Return every line of the listing below without a single change.

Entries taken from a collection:
══════════════════════════════

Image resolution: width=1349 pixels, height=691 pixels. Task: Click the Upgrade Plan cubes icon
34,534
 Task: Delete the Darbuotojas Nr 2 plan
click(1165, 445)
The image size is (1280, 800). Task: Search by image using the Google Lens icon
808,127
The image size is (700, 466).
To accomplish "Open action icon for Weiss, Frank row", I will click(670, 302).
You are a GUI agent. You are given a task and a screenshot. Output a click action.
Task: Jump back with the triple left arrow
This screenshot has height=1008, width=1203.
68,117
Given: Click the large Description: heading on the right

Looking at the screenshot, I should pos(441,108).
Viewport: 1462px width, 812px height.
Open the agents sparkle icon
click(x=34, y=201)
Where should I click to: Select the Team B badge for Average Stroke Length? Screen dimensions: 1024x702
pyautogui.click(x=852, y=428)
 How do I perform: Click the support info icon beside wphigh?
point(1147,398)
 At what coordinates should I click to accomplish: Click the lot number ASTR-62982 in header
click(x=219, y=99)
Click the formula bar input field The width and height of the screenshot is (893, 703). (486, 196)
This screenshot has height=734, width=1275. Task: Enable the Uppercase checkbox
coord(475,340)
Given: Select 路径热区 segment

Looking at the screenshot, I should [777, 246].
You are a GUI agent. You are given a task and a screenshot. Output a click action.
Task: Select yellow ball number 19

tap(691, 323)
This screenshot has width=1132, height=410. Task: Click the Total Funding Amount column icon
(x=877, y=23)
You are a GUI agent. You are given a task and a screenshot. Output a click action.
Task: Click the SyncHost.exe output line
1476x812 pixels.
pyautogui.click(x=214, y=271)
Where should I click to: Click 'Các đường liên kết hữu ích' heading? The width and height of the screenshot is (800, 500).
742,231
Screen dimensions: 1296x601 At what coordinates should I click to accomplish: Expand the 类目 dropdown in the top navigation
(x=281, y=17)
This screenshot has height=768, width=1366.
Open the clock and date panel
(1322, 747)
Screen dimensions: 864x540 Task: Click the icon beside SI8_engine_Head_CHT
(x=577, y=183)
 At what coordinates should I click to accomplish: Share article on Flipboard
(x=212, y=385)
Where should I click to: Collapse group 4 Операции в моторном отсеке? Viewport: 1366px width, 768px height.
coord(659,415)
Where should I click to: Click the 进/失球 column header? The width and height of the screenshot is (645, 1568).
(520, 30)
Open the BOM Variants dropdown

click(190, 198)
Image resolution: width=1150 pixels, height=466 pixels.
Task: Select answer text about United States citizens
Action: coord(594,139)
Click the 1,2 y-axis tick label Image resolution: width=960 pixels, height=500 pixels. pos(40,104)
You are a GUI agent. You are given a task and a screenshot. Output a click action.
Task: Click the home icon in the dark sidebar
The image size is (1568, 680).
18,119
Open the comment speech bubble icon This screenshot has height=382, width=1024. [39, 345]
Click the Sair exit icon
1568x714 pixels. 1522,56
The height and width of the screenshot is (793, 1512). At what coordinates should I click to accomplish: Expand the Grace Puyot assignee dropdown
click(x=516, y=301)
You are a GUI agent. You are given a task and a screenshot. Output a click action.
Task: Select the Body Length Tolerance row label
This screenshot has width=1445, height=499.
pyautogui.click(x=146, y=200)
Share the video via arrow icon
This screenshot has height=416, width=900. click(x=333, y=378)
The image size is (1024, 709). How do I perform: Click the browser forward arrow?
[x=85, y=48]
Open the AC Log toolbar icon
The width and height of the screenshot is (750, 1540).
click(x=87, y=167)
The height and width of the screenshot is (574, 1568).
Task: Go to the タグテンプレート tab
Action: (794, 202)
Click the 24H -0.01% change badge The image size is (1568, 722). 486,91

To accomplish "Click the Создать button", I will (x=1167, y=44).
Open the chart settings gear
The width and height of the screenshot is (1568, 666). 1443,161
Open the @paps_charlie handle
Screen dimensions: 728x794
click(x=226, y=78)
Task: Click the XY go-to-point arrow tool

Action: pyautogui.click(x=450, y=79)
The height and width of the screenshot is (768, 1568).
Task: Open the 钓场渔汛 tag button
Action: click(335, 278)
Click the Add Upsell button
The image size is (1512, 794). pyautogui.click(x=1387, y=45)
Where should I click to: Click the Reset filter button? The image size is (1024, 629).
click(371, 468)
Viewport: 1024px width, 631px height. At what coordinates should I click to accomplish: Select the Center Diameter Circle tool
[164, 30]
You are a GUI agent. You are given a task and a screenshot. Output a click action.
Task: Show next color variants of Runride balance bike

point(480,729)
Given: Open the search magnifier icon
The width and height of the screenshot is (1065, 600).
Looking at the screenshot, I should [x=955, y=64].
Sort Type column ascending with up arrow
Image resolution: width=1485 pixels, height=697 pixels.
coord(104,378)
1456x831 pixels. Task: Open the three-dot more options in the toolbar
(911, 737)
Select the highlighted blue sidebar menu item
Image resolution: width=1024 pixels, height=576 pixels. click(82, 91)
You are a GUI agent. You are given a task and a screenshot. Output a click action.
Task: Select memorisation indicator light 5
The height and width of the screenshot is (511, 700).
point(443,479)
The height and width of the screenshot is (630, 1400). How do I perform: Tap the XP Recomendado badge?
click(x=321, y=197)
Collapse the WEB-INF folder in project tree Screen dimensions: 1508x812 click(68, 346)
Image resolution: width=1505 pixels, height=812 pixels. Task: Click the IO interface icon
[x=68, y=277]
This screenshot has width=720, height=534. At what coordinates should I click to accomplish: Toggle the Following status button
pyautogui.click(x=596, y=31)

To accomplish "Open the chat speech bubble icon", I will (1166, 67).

══════════════════════════════

*ANSWER FOR THIS EXERCISE*:
Image resolution: width=1349 pixels, height=691 pixels. Task: Click the Upgrade Plan cubes icon
34,534
 Task: Delete the Darbuotojas Nr 2 plan
click(1165, 445)
The image size is (1280, 800). Task: Search by image using the Google Lens icon
808,127
The image size is (700, 466).
To accomplish "Open action icon for Weiss, Frank row", I will click(670, 302).
You are a GUI agent. You are given a task and a screenshot. Output a click action.
Task: Jump back with the triple left arrow
This screenshot has height=1008, width=1203.
68,117
Given: Click the large Description: heading on the right

Looking at the screenshot, I should pos(441,108).
Viewport: 1462px width, 812px height.
Open the agents sparkle icon
click(x=34, y=201)
Where should I click to: Select the Team B badge for Average Stroke Length? Screen dimensions: 1024x702
pyautogui.click(x=852, y=428)
 How do I perform: Click the support info icon beside wphigh?
point(1147,398)
 At what coordinates should I click to accomplish: Click the lot number ASTR-62982 in header
click(x=219, y=99)
Click the formula bar input field The width and height of the screenshot is (893, 703). (486, 196)
This screenshot has height=734, width=1275. Task: Enable the Uppercase checkbox
coord(475,340)
Given: Select 路径热区 segment

Looking at the screenshot, I should [777, 246].
You are a GUI agent. You are given a task and a screenshot. Output a click action.
Task: Select yellow ball number 19

tap(691, 323)
This screenshot has width=1132, height=410. Task: Click the Total Funding Amount column icon
(x=877, y=23)
You are a GUI agent. You are given a task and a screenshot. Output a click action.
Task: Click the SyncHost.exe output line
1476x812 pixels.
pyautogui.click(x=214, y=271)
Where should I click to: Click 'Các đường liên kết hữu ích' heading? The width and height of the screenshot is (800, 500).
742,231
Screen dimensions: 1296x601 At what coordinates should I click to accomplish: Expand the 类目 dropdown in the top navigation
(x=281, y=17)
This screenshot has height=768, width=1366.
Open the clock and date panel
(1322, 747)
Screen dimensions: 864x540 Task: Click the icon beside SI8_engine_Head_CHT
(x=577, y=183)
 At what coordinates should I click to accomplish: Share article on Flipboard
(x=212, y=385)
Where should I click to: Collapse group 4 Операции в моторном отсеке? Viewport: 1366px width, 768px height.
coord(659,415)
Where should I click to: Click the 进/失球 column header? The width and height of the screenshot is (645, 1568).
(520, 30)
Open the BOM Variants dropdown

click(190, 198)
Image resolution: width=1150 pixels, height=466 pixels.
Task: Select answer text about United States citizens
Action: coord(594,139)
Click the 1,2 y-axis tick label Image resolution: width=960 pixels, height=500 pixels. pos(40,104)
You are a GUI agent. You are given a task and a screenshot. Output a click action.
Task: Click the home icon in the dark sidebar
The image size is (1568, 680).
18,119
Open the comment speech bubble icon This screenshot has height=382, width=1024. [39, 345]
Click the Sair exit icon
1568x714 pixels. 1522,56
The height and width of the screenshot is (793, 1512). At what coordinates should I click to accomplish: Expand the Grace Puyot assignee dropdown
click(x=516, y=301)
You are a GUI agent. You are given a task and a screenshot. Output a click action.
Task: Select the Body Length Tolerance row label
This screenshot has width=1445, height=499.
pyautogui.click(x=146, y=200)
Share the video via arrow icon
This screenshot has height=416, width=900. click(x=333, y=378)
The image size is (1024, 709). How do I perform: Click the browser forward arrow?
[x=85, y=48]
Open the AC Log toolbar icon
The width and height of the screenshot is (750, 1540).
click(x=87, y=167)
The height and width of the screenshot is (574, 1568).
Task: Go to the タグテンプレート tab
Action: (794, 202)
Click the 24H -0.01% change badge The image size is (1568, 722). 486,91

To accomplish "Click the Создать button", I will (x=1167, y=44).
Open the chart settings gear
The width and height of the screenshot is (1568, 666). 1443,161
Open the @paps_charlie handle
Screen dimensions: 728x794
click(x=226, y=78)
Task: Click the XY go-to-point arrow tool

Action: pyautogui.click(x=450, y=79)
The height and width of the screenshot is (768, 1568).
Task: Open the 钓场渔汛 tag button
Action: click(335, 278)
Click the Add Upsell button
The image size is (1512, 794). pyautogui.click(x=1387, y=45)
Where should I click to: Click the Reset filter button? The image size is (1024, 629).
click(371, 468)
Viewport: 1024px width, 631px height. At what coordinates should I click to accomplish: Select the Center Diameter Circle tool
[164, 30]
You are a GUI agent. You are given a task and a screenshot. Output a click action.
Task: Show next color variants of Runride balance bike

point(480,729)
Given: Open the search magnifier icon
The width and height of the screenshot is (1065, 600).
Looking at the screenshot, I should [x=955, y=64].
Sort Type column ascending with up arrow
Image resolution: width=1485 pixels, height=697 pixels.
coord(104,378)
1456x831 pixels. Task: Open the three-dot more options in the toolbar
(911, 737)
Select the highlighted blue sidebar menu item
Image resolution: width=1024 pixels, height=576 pixels. click(82, 91)
You are a GUI agent. You are given a task and a screenshot. Output a click action.
Task: Select memorisation indicator light 5
The height and width of the screenshot is (511, 700).
point(443,479)
The height and width of the screenshot is (630, 1400). How do I perform: Tap the XP Recomendado badge?
click(x=321, y=197)
Collapse the WEB-INF folder in project tree Screen dimensions: 1508x812 click(68, 346)
Image resolution: width=1505 pixels, height=812 pixels. Task: Click the IO interface icon
[x=68, y=277]
This screenshot has width=720, height=534. At what coordinates should I click to accomplish: Toggle the Following status button
pyautogui.click(x=596, y=31)

To accomplish "Open the chat speech bubble icon", I will (1166, 67).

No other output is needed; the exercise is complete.